N.B. Moor is probably a reference to Bernardinus de Moor.


----------



## Stephen L Smith (Feb 1, 2020)

Reformed Covenanter said:


> It strikes me as interesting that he admits to relying on the Particular Baptist theologian, John Gill, which perhaps indicates that there is more continuity between the Reformed and Particular Baptists on the covenant of grace than is sometimes thought.


Here is a discussion on John Gill's Covenant Theology from a 1689 Federalist perspective

Reactions: Informative 1


----------



## py3ak (Feb 2, 2020)

James Hervey from the Evangelical Awakening is perhaps best known for _Theron and Aspasio_.

Johannes Cloppenburg gets cited in the literature from time to time, e.g., by Richard Muller. I would guess that Colquhoun might have especially in mind his _Exercitationes super locos communes theologicos_, but I am not sure where he deals specifically with covenant theology.








J. Cloppenburg exercitationes super locos communes theologicos






www.google.com





John Muirhead wrote "Dissertations on the Foederal Transactions Between God and His Church"
https://books.google.com/books?id=F...YQ6AEwCHoECAgQAg#v=onepage&q=muirhead&f=false

Reactions: Informative 1


----------



## Reformed Covenanter (Feb 2, 2020)

Thanks, Ruben. I had heard of James Hervey now that you mention him, and James Muirhead also rings a bell.


----------



## CathH (Feb 3, 2020)

Reuben beat me to it! I was fairly sure of James Hervey, but I'd have had to google the others.

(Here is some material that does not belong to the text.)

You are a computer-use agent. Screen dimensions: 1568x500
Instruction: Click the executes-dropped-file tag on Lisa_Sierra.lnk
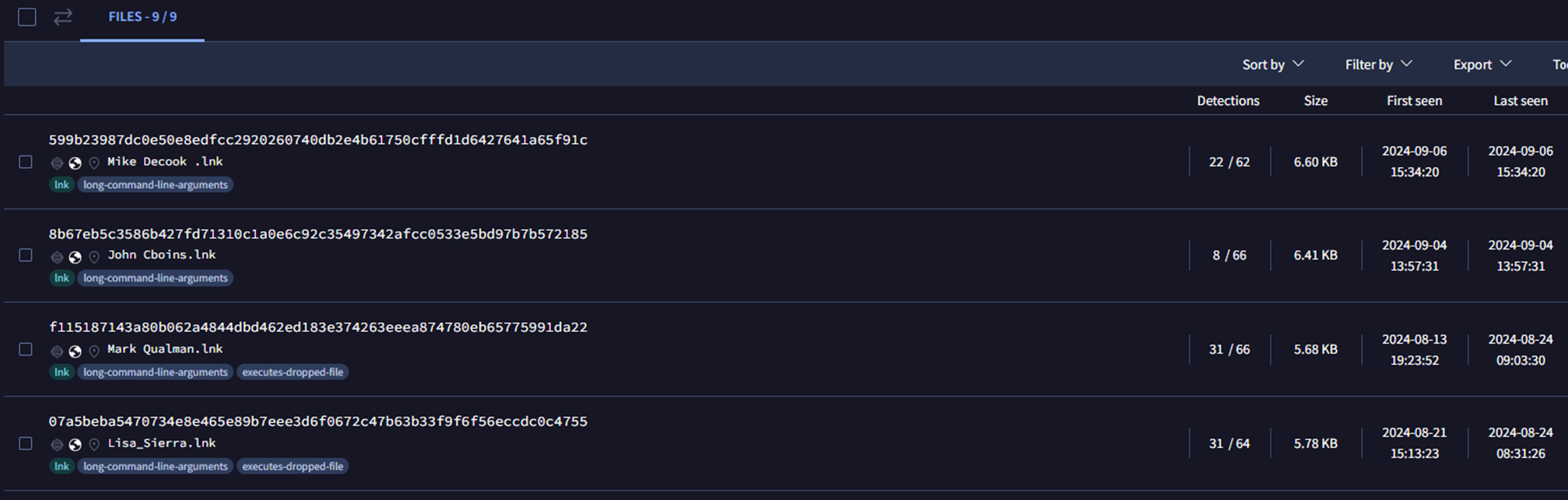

I only read Adam Gib's Sacred Contemplations in the last couple of years.

Brown would presumably be John Brown of Haddington?


----------



## Reformed Covenanter (Feb 3, 2020)

CathH said:


> Brown would presumably be John Brown of Haddington?



Yes, I think so.


----------



## Don Kistler (Feb 3, 2020)

Here is my slightly edited version of Colquhoun's quote: 

It is, however, proper to acknowledge that the authors to whom much of the doctrinal part of this treatise is indebted for its materials are: [Johannes] Cloppenburg, [Herman] Witsius, [Francis] Turretin, [John] Moor, [Ralph] Erskine, [John] Brown, [James] Hervey, [Adam] Gib, Muirhead, [John] Gill, and [Thomas] Boston. As to the last judicious writer, I freely acknowledge that, so far as he has proceeded, I have followed him so closely as often to adopt for the most part his method, and even his illustrations and proofs. Indeed, the substance of the greater part of his book on the _Covenant of Grace_ is extracted, and will be found in the following pages, though the sentiments are expressed in a different manner.


----------